_Assignment_: Give back, unaltered, the lines from the one with "Viewport: 258px width, 208px" to the end of the material, omitting pictures.
·····
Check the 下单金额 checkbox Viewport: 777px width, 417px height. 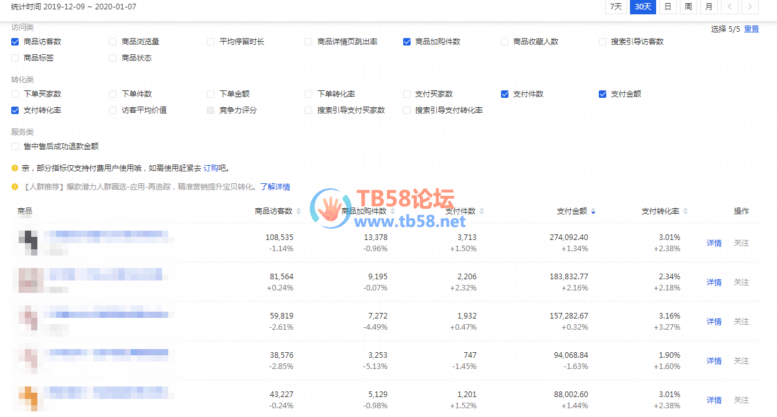[211, 94]
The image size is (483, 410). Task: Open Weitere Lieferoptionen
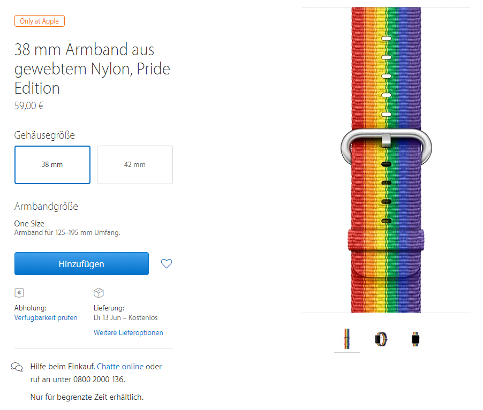click(128, 332)
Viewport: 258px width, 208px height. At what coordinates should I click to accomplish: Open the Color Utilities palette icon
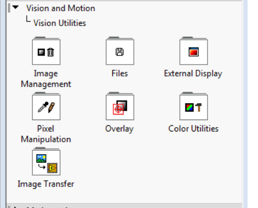tap(194, 106)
·····
_Output of the exercise_:
Viewport: 258px width, 208px height. At what coordinates should I click to accomplish: Open the Color Utilities palette icon
tap(194, 106)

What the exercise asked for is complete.